Re: [PATCH 2/4] fs: avoid double-writing the inode on a lazytime expiration

From: Christoph Hellwig
Date: Thu Mar 26 2020 - 13:01:50 EST


On Thu, Mar 26, 2020 at 02:22:12PM +1100, Dave Chinner wrote:
> On Wed, Mar 25, 2020 at 01:28:23PM +0100, Christoph Hellwig wrote:
> > In the case that an inode has dirty timestamp for longer than the
> > lazytime expiration timeout (or if all such inodes are being flushed
> > out due to a sync or syncfs system call), we need to inform the file
> > system that the inode is dirty so that the inode's timestamps can be
> > copied out to the on-disk data structures. That's because if the file
> > system supports lazytime, it will have ignored the dirty_inode(inode,
> > I_DIRTY_TIME) notification when the timestamp was modified in memory.q
> > Previously, this was accomplished by calling mark_inode_dirty_sync(),
> > but that has the unfortunate side effect of also putting the inode the
> > writeback list, and that's not necessary in this case, since we will
> > immediately call write_inode() afterwards. Replace the call to
> > mark_inode_dirty_sync() with a new lazytime_expired method to clearly
> > separate out this case.
>
>
> hmmm. Doesn't this cause issues with both iput() and
> vfs_fsync_range() because they call mark_inode_dirty_sync() on
> I_DIRTY_TIME inodes to move them onto the writeback list so they are
> appropriately expired when the inode is written back.

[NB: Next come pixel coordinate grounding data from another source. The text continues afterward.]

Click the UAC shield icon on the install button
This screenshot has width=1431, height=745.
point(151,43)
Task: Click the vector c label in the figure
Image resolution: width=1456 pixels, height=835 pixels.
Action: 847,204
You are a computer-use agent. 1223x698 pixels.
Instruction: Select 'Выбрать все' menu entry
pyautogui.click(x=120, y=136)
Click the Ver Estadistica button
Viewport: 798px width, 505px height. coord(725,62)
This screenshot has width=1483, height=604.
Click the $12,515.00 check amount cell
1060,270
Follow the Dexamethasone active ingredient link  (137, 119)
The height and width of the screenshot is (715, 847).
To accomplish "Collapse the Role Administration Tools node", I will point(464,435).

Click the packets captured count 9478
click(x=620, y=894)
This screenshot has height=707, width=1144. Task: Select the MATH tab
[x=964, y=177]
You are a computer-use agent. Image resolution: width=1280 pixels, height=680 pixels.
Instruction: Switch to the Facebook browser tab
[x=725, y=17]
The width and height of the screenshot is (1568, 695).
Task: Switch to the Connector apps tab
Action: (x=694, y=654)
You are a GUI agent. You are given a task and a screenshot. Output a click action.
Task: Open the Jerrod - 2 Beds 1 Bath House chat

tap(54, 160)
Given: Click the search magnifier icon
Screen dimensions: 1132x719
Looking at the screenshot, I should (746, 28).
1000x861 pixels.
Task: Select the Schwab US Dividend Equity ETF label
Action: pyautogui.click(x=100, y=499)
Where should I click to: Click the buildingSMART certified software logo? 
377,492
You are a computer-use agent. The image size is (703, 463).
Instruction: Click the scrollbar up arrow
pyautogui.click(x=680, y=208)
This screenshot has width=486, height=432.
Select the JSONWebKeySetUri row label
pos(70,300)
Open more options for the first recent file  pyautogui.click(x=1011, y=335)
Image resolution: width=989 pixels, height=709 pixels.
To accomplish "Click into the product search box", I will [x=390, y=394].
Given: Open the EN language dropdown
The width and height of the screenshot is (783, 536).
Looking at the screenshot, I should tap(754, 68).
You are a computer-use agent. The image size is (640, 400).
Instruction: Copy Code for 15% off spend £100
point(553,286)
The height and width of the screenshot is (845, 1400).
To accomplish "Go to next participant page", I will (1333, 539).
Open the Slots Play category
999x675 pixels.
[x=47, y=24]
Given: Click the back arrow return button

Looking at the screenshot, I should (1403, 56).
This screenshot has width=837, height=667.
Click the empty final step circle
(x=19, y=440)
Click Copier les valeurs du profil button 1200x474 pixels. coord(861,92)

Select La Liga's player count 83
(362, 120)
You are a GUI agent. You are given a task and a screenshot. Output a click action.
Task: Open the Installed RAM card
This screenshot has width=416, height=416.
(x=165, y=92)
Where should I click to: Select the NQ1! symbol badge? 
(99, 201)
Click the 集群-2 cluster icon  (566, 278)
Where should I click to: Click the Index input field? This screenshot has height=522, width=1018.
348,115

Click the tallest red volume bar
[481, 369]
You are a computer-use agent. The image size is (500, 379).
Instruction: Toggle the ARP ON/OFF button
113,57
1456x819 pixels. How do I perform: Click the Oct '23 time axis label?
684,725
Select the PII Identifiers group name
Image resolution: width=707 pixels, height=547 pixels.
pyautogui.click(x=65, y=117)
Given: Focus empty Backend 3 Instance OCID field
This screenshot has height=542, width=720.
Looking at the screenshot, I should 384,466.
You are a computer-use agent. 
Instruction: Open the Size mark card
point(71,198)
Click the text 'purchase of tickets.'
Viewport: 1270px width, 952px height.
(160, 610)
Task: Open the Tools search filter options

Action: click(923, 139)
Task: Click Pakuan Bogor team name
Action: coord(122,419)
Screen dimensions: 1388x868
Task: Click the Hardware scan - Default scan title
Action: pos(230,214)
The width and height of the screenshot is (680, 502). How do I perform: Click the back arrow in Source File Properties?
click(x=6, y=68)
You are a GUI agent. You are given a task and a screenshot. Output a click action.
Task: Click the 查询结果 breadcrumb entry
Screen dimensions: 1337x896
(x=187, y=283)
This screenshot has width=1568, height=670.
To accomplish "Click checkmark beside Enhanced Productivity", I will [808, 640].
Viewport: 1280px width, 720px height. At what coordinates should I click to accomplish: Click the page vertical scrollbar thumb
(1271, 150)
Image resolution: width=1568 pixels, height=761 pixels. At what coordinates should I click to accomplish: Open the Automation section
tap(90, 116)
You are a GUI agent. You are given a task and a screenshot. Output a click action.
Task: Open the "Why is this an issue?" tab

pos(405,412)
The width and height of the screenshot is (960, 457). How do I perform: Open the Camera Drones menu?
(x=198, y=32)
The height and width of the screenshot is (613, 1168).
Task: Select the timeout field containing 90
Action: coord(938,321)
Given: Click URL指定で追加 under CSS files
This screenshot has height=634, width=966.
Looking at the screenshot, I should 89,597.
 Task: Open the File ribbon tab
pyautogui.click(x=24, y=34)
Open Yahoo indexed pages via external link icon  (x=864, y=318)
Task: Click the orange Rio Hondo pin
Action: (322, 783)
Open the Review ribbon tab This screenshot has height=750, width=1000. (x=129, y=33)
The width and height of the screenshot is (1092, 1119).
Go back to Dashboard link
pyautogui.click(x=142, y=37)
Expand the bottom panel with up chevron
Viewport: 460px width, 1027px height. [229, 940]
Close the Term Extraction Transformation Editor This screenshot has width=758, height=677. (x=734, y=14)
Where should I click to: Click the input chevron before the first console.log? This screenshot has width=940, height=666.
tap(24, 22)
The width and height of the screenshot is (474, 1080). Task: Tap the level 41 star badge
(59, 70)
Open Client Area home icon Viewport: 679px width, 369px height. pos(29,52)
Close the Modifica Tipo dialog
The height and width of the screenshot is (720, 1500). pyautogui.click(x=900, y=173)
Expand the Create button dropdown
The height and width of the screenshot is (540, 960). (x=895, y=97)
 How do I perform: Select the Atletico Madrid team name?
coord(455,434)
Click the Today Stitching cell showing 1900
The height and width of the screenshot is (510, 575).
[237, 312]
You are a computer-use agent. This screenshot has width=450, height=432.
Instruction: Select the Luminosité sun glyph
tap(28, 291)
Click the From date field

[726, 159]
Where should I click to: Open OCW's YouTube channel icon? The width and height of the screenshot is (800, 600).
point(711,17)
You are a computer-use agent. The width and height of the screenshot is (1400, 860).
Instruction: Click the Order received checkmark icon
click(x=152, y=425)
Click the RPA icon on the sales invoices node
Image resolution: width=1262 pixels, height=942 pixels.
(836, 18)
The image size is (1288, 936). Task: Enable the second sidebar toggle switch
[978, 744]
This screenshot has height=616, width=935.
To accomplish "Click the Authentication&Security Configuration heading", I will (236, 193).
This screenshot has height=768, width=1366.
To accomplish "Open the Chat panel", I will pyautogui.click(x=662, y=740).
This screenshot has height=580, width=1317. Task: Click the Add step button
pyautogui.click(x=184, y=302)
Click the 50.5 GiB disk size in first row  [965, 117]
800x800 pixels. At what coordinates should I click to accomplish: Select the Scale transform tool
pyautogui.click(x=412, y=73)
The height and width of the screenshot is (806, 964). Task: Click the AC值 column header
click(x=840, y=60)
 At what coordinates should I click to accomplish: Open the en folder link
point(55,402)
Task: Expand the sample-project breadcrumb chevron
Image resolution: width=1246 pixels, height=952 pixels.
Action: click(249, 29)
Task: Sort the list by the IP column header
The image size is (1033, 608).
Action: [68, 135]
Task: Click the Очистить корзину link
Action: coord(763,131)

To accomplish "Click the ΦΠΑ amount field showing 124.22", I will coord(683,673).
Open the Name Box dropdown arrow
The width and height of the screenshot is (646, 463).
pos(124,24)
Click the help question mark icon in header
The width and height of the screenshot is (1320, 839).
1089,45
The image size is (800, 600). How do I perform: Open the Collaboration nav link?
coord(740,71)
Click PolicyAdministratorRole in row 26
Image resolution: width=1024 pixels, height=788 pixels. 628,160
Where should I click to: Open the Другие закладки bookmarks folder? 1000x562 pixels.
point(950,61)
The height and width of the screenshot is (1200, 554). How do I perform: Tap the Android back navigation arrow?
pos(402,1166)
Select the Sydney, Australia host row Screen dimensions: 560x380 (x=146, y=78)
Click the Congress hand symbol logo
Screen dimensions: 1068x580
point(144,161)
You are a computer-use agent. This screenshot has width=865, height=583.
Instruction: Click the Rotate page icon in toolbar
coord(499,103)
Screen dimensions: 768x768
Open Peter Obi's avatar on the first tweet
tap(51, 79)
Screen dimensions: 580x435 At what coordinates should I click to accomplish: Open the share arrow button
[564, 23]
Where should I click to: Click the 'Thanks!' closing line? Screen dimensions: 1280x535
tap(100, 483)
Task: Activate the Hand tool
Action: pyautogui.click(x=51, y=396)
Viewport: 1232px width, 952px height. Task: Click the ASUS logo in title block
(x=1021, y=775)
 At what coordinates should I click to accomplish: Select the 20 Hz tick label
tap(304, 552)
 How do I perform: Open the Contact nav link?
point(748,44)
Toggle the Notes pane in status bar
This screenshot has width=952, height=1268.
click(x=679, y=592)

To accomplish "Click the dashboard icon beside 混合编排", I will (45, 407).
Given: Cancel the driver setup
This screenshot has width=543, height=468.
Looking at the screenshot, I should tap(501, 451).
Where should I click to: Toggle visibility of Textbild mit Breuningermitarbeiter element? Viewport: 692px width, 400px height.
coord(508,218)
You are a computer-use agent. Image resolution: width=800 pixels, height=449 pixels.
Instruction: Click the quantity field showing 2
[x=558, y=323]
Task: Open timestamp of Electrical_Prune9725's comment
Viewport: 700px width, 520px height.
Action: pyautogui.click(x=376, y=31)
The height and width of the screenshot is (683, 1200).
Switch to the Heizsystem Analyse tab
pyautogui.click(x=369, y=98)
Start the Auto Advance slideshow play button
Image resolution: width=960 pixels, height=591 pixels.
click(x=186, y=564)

True, we'd need to call ->lazytime_expired in the fsync path as well.
While looking into this I've also noticed that lazytime is "enabled"
unconditionally without a file system opt-in. That means for file systems
that don't rely on ->dirty_inode it kinda "just works" except that both
Teds original fix and this one break that in one way or another. This
series just cleanly disables it, but Ted's two patches would fail to
pass I_DIRTY_SYNC to ->write_inode.

This whole area is such a mess..